My little one is on the seesaw She rocks up and down bouncing bouncing. "Faster, no stop! OK, go!" she tells her older friend with legs long enough to reach the ground. I stand a few feet away with the other parents watching and chatting. "Did you see the email about the Lock Down drill?" I ask. Heads nod. "I'm glad they told us ahead of time. Now I know to be ready to talk about it," says a dad.
But I'm not ready. I don't know what to say. I start to cry just thinking about it. We did drills like this at my school after 9/11. But that was different. The threat seemed farther away. Or maybe it was just because I didn't have children back then. I was a teacher, I loved my students, but they went home to their own families. I am so sad. I just wish that my children were not living in a world where Lock Down drills are now added to the list after Fire, and Hurricane.

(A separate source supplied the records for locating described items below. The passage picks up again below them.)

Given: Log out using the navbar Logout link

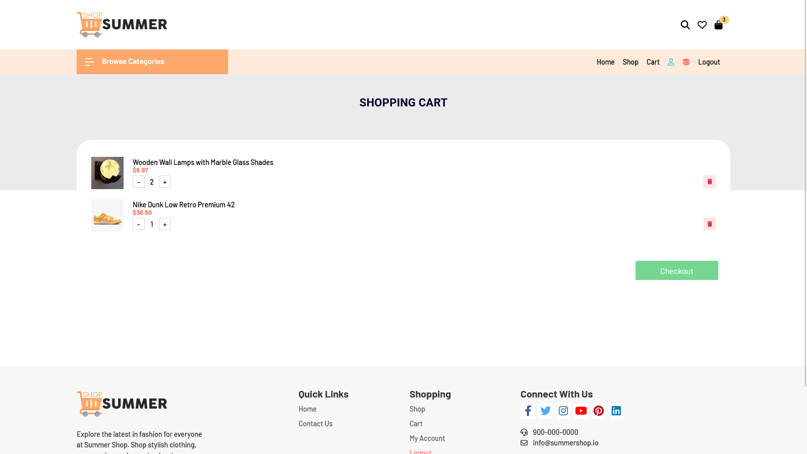Looking at the screenshot, I should click(709, 62).
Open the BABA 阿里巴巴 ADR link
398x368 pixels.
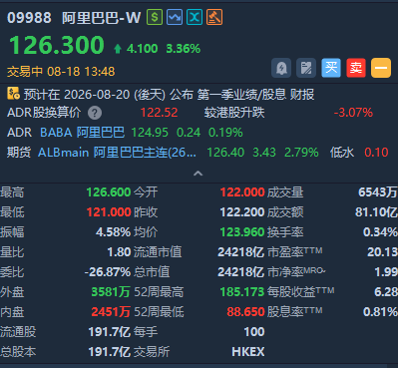[x=82, y=133]
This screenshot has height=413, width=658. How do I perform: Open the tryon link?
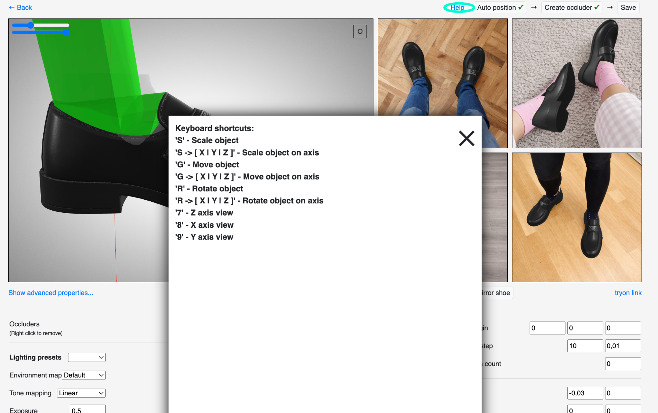(x=628, y=293)
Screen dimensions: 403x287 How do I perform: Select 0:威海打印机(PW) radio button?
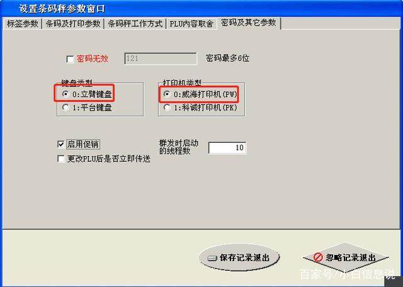[167, 94]
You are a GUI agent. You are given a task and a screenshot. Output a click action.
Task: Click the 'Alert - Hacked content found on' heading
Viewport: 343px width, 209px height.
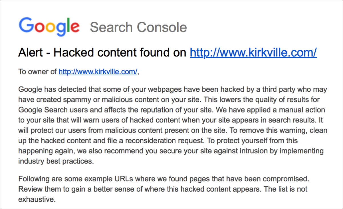coord(103,53)
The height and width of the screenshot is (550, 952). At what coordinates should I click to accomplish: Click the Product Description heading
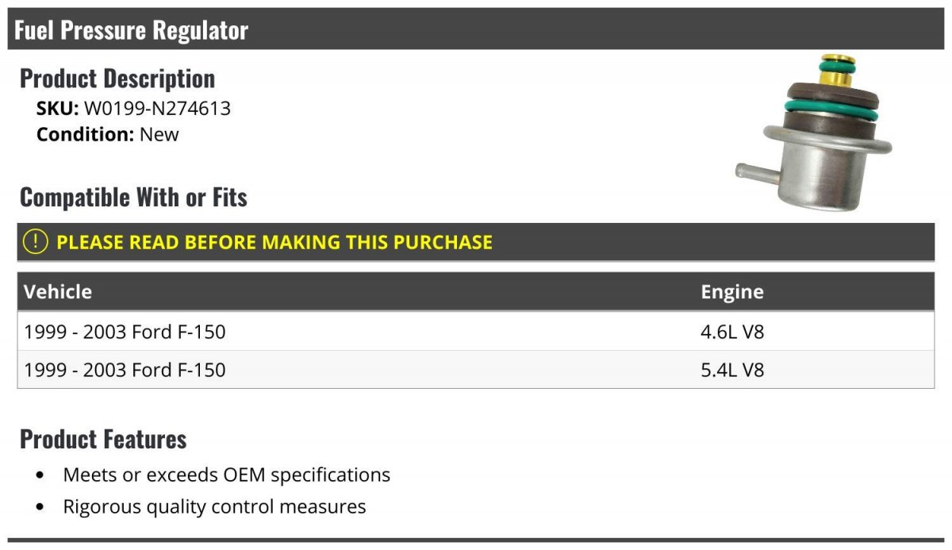point(117,79)
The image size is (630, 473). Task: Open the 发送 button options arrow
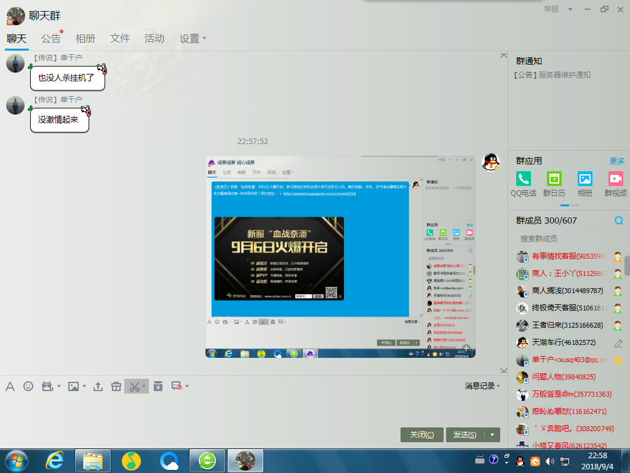(x=492, y=435)
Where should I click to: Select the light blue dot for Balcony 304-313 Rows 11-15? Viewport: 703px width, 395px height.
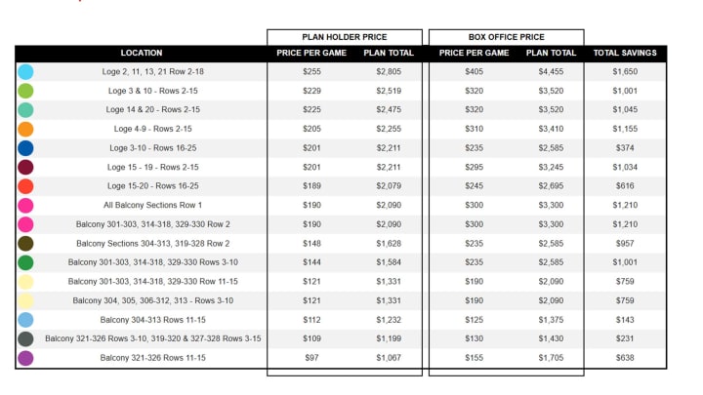pos(25,320)
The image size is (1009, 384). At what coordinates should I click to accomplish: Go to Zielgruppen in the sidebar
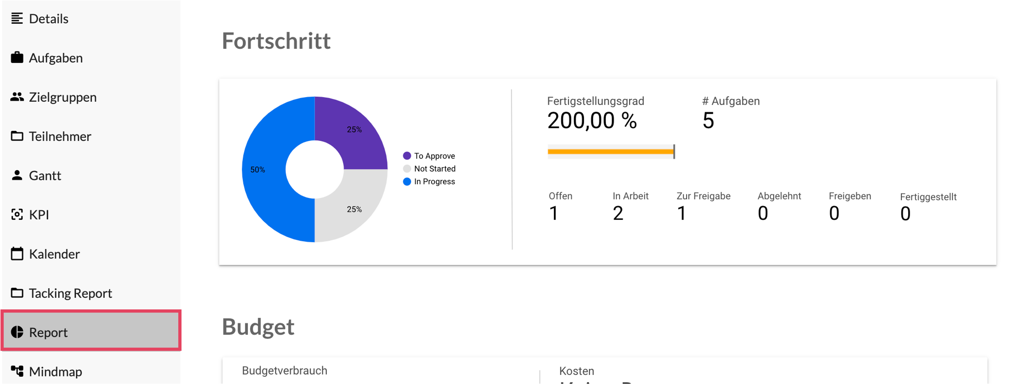tap(63, 97)
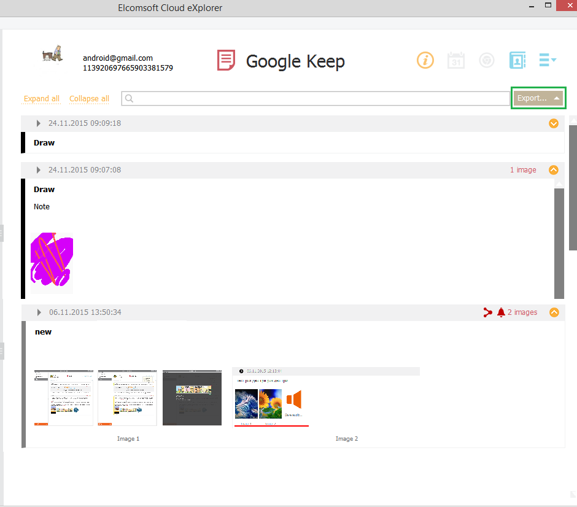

"They are going to be fine," says a mom. "I just don't worry that much, maybe I should," she adds. No, I think, I wish I could worry less. We compare notes about our childhoods and how much freedom we had or didn't have. "I used to play outside until dark," I say "Now I worry about playing in the front yard because there are SUV's that zoom past our house going 45." My friend nods. "I just think they are going to be fine either way. Protective, not protective, I'm just sure our kids are going to be OK." I want to hug her. I need some of that quiet security.
My first grader comes home and within ten minutes is describing how the new Lock Down Drills work. Yes Drills, there are two versions. Soft Lock Down and Hard Lock Down. Don't cry, don't cry I think, just listen. Are you kidding, I think, Hard Lock Down? Is this prison? Later as we are getting ready for bed she says, "Let's play Lock Down." I follow along as she describes the procedures. We end up huddled in the corner in semi darkness. We hug for a moment and then she stands up. "OK, will you help me turn on the lights, let's read." I am holding it together. This is good, she's working it out in her play. Hold it together, hold it together I think.
After an extra chapter of "fabumouse" Geronimo Stilton, a nice long back rub and a lullaby, my first born is breathing deeply next to me. I feel her warmth through the covers. This is all normal for her. Tears stream down my face.